Inflation is also adding to the cost of running a business in Europe by prompting workers, who are trying to make ends meet as their living costs spike, to demand higher wages.

Attila Pécsi, the owner of Arán Bakery, in the popular Seventh District of Budapest, said he had raised the salaries of his 30 employees twice this year. Payroll expenses account for around half the cost of a loaf of bread. Raw materials and energy constitute another third.

With expenses climbing, Mr. Pécsi has raised bread prices 12 percent since January. He is planning another increase before the end of the year. And consumers expect more to come, he said.

That is because prices are unlikely to retreat, said Johan Sanders, the president of Fedima, the European federation of bakery suppliers.

“This is the first time in many years that we’ve seen inflationary effects in staple foods,” Mr. Sanders said. “It’s daunting because it’s there to stay, and it will be difficult to deflate prices.”

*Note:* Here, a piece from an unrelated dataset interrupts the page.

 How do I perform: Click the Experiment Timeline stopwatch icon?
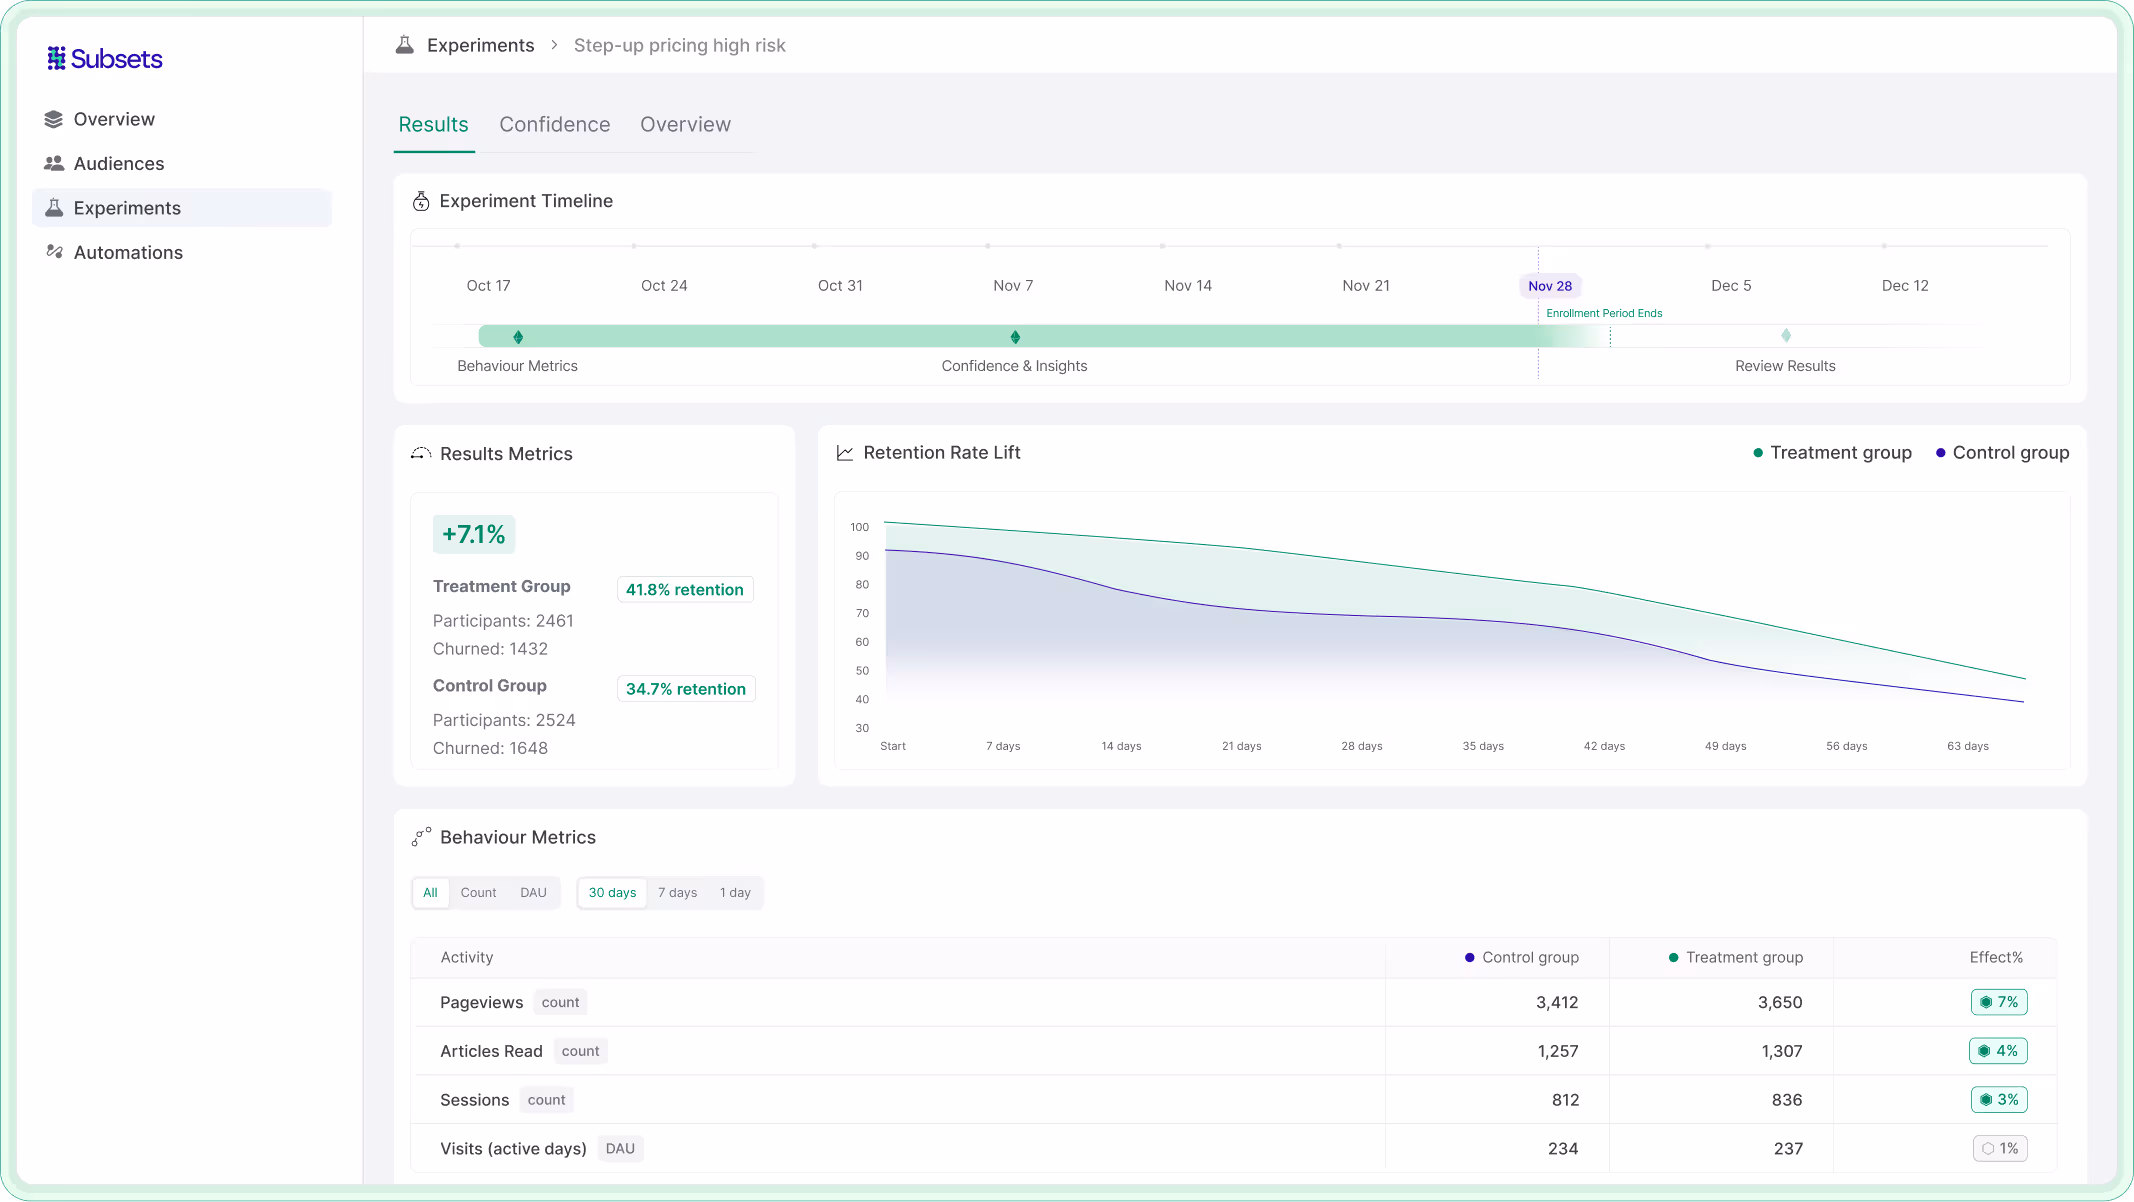click(x=421, y=202)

Mr. Bourgeois of the flour mill outside Paris was preparing for just that situation. Russia’s war had already prevented Ukraine’s farmers from planting a full crop for 2023, he noted. “Our fortunes are very linked to the war,” he said. “If it keeps up, then cereal prices will stay high for a long time.”

Moulin Bourgeois’s production costs have jumped 30 percent in a year. The electricity bill alone will soon rise to €200,000 a month from €50,000 in 2021. Mr. Bourgeois spends countless hours managing the economics of his business, which started as a single water-wheel-powered stone mill set up by his great-grandfather in 1895 and is now an automated operation with 18 silos, across six acres, able to grind 450 tons of wheat a day.

Recently, he sent a somber letter to the 1,000 bakeries he serves. “Dear customers,” it began. “Never has the price of commodities and energy been as high as it is today. We are obliged to raise our prices on Nov. 1. We encourage you to raise your prices to make up the difference — 10 cents per baguette is reasonable.”

At a popular bakery in the leafy village of Crécy-la-Chapelle, 40 minutes north of Mr. Bourgeois’s mills, the owners, Serge and Marie Pinguet, were trying to postpone that fateful day.

“In France, when bread prices in the corner bakery rise even 5 centimes, people notice it immediately,” Ms. Pinguet said as a line of customers, drawn by the scent of freshly baked baguettes, snaked out the door.

The couple aren’t raising baguette prices for now, out of fear that even loyal customers might turn to supermarkets. But they are increasing the price for croissants and pastries to make up the difference.

“Prices are changing so fast,” said Mr. Pinguet, who comes in at 2 am every day to start making bread dough for the morning rush. The cost of butter doubled in one year, to €12 a kilo, he said, while sugar now costs 30 percent more. Mr. Pinguet now pays €78 for a carton of 360 eggs, up from €39.

While the sacred baguette is still affordable, he said, “all commodities have risen, so prices will keep going up, not just this year but probably for the next two to three.”

“And when prices rise too much, people won’t be able to buy,” Mr. Pinguet said. “It’s a vicious circle.”